THE TASK
Whatever pictures the entries hold, omit them, and output exactly the lines from the one containing "You are a computer-use" through the final line.

MATERIAL SHOWN
───

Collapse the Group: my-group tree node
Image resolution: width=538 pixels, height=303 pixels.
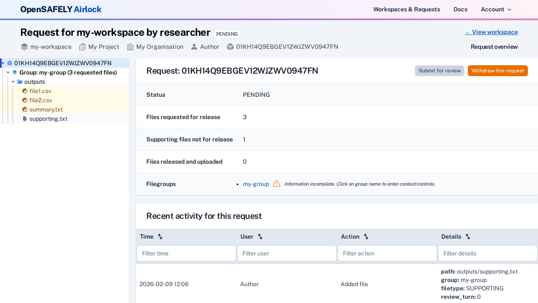tap(8, 72)
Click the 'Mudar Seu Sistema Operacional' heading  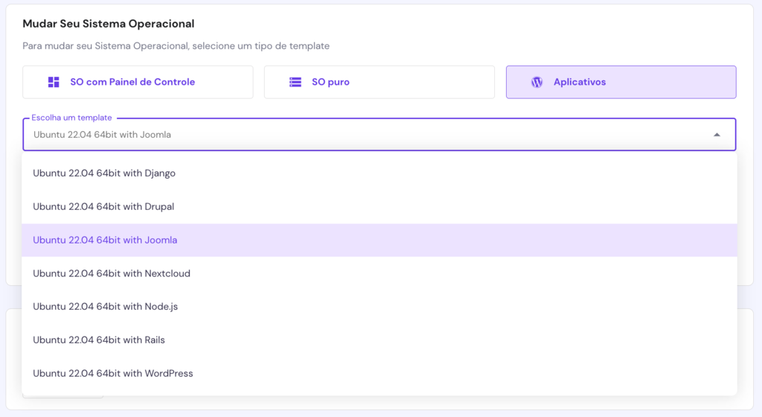[x=109, y=24]
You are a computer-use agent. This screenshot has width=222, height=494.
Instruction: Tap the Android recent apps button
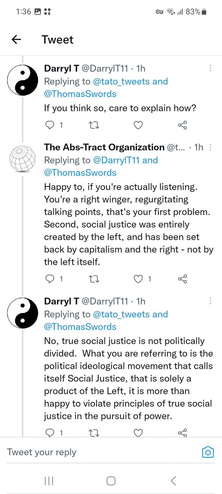tap(49, 481)
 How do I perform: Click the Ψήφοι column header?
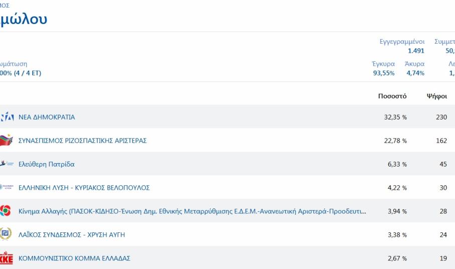[x=436, y=96]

───

THE COMPLETED TASK
You are a computer-use agent. This screenshot has width=222, height=494.
Instruction: Tap the Android recent apps button
tap(49, 481)
 How do I perform: Click the Ψήφοι column header?
[x=436, y=96]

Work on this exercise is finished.